**Extracted records**
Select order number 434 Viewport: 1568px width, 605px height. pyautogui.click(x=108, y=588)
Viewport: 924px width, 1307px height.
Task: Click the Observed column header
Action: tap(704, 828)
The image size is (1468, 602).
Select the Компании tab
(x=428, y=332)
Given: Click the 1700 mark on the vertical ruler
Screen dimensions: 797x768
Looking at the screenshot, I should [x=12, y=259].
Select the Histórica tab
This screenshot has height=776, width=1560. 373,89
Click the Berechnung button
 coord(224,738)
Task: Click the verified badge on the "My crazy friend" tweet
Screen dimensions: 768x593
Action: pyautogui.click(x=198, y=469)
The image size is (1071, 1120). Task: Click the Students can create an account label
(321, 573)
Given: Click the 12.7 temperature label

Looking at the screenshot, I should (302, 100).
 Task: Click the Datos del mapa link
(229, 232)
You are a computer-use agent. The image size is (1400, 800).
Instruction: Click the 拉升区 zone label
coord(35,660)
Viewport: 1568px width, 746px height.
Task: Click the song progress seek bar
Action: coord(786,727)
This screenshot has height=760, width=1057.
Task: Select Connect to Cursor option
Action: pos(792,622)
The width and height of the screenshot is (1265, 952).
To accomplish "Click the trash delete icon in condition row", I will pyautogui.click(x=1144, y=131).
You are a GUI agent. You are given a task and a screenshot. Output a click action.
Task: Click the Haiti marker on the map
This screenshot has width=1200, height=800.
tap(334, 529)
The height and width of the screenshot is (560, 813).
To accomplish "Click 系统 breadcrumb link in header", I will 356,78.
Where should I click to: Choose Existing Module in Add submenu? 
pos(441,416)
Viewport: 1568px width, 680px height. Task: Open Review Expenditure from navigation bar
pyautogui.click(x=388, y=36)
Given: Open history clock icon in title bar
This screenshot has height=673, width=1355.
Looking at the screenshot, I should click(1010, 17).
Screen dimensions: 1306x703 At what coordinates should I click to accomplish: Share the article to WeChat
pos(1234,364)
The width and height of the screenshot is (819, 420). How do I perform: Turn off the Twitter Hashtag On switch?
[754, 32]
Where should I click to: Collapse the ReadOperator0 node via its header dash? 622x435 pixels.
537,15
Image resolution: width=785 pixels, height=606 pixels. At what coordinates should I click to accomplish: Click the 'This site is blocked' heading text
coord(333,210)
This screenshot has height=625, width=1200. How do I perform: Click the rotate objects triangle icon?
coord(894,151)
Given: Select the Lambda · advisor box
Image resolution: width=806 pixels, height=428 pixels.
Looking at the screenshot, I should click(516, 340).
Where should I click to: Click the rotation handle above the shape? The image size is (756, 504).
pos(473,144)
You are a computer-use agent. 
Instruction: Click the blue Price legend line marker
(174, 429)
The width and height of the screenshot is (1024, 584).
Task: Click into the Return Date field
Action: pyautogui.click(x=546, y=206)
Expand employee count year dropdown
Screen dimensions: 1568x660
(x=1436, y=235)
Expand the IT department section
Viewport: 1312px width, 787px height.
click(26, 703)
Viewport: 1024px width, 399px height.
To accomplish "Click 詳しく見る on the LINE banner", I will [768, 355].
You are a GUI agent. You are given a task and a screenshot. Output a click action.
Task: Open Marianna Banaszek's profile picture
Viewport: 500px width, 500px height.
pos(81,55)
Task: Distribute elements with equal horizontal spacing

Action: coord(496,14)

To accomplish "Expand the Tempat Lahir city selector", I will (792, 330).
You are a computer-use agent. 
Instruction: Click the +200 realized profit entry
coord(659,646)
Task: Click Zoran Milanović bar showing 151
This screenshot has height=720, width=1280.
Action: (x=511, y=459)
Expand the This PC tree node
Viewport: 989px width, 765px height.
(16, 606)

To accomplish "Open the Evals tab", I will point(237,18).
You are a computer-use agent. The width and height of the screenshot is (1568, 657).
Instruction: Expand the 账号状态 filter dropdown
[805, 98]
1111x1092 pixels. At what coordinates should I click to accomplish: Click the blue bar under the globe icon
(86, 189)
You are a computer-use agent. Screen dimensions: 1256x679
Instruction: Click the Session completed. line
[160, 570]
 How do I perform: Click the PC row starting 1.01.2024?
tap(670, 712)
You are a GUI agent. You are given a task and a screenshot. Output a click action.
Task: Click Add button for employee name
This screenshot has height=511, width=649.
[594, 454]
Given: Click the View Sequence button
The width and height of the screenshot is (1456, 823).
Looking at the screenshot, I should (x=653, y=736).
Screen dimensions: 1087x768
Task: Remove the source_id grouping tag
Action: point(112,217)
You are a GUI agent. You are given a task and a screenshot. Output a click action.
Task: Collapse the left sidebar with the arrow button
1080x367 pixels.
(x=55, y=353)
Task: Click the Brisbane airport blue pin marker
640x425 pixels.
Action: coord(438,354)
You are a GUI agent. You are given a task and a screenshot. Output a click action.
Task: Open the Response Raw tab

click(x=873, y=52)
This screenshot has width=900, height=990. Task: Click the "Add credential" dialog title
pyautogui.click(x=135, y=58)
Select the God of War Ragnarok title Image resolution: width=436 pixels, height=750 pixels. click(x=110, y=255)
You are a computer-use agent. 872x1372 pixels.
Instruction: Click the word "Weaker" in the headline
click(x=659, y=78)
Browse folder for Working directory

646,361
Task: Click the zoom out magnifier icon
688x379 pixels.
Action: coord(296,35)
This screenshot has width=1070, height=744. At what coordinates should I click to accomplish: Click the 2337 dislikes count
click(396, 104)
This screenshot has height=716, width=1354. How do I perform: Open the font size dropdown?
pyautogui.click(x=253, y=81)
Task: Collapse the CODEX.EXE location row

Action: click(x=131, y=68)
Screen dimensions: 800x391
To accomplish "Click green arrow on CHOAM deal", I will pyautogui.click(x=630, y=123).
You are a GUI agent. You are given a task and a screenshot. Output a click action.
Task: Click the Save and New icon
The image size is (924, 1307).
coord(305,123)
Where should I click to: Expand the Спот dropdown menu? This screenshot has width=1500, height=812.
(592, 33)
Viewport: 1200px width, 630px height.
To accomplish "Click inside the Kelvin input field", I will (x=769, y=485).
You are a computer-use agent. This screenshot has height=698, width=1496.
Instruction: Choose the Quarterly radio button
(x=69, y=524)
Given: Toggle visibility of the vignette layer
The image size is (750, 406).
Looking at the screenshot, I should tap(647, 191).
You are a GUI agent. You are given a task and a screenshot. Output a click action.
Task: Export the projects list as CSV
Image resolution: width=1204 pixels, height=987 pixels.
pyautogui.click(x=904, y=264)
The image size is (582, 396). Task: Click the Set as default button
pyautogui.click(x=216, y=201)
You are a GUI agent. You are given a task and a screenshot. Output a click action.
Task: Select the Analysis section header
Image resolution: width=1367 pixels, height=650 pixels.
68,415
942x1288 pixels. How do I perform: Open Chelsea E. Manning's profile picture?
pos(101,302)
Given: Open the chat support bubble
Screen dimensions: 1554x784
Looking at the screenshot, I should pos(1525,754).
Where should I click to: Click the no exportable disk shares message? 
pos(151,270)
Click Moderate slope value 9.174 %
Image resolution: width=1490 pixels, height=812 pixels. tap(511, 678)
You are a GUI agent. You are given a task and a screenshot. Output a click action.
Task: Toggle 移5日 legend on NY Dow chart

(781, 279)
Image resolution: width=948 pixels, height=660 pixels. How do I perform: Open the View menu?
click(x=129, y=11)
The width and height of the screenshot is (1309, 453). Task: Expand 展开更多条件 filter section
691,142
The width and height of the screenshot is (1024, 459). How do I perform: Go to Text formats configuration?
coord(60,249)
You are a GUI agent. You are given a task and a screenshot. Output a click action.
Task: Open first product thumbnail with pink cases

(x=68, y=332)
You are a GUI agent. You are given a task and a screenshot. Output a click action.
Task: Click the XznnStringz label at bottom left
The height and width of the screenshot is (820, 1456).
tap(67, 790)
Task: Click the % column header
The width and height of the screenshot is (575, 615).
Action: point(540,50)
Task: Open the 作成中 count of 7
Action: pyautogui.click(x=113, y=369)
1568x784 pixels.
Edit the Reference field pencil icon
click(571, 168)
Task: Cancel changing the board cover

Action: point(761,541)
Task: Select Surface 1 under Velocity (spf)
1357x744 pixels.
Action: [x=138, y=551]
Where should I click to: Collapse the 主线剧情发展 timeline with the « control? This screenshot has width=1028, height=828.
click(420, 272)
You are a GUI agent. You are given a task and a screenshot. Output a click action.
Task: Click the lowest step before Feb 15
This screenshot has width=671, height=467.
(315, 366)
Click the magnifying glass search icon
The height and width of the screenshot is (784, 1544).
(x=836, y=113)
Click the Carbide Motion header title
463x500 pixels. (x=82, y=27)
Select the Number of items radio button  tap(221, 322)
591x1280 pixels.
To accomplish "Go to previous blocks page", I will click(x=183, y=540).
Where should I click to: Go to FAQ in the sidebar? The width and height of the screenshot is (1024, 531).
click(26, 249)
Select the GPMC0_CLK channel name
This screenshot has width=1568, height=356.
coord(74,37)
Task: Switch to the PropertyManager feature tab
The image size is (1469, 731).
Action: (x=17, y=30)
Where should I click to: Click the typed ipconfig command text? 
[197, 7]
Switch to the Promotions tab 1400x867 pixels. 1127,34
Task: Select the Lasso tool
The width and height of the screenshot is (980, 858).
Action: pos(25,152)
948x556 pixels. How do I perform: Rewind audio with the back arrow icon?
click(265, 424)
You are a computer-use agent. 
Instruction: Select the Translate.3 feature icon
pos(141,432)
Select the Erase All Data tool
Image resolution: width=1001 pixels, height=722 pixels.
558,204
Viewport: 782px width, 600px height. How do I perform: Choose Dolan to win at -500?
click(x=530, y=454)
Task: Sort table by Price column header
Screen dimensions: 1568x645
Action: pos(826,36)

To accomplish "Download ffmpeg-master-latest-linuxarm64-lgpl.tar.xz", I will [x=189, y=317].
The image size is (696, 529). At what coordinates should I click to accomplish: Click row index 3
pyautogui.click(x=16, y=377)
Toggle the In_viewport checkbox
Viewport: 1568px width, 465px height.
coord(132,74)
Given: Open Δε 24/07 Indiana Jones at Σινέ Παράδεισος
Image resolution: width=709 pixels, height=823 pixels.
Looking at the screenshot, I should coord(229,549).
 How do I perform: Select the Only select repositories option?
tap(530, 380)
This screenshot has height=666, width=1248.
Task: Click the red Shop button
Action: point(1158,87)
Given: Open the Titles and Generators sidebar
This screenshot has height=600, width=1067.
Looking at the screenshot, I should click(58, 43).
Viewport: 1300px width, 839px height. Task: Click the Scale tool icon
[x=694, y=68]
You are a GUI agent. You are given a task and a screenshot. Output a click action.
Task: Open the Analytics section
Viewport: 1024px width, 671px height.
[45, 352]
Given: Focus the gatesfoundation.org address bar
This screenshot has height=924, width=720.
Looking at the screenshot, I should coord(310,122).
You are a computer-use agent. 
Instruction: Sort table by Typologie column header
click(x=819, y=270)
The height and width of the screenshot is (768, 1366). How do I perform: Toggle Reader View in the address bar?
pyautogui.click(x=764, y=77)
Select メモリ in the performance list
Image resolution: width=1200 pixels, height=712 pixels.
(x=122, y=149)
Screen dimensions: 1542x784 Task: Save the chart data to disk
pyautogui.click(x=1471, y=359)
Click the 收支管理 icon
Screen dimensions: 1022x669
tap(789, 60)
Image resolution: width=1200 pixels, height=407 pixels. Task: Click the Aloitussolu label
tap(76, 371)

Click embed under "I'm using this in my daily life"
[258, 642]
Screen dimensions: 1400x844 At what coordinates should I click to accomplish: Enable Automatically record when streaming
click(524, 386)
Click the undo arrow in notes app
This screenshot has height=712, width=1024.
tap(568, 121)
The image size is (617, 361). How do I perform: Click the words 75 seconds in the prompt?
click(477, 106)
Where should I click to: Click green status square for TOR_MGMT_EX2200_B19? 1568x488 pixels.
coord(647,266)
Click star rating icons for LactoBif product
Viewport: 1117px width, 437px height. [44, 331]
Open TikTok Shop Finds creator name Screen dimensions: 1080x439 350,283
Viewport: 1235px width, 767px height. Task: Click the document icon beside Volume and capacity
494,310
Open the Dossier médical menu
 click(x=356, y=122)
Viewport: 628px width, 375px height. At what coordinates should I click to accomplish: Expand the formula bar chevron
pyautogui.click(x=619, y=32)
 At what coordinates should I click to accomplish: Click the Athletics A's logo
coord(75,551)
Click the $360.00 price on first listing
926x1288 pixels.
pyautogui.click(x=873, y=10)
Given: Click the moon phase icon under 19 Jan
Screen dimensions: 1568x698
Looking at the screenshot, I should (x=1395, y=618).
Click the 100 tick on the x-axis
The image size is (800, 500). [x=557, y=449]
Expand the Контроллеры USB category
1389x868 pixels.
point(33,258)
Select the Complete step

**Your goal**
Return only the exact lines from the opening of the records through the line that contains "Given: Click the 1700", both included.

**Solution**
Select order number 434 Viewport: 1568px width, 605px height. pyautogui.click(x=108, y=588)
Viewport: 924px width, 1307px height.
Task: Click the Observed column header
Action: tap(704, 828)
The image size is (1468, 602).
Select the Компании tab
(x=428, y=332)
Given: Click the 1700 mark on the vertical ruler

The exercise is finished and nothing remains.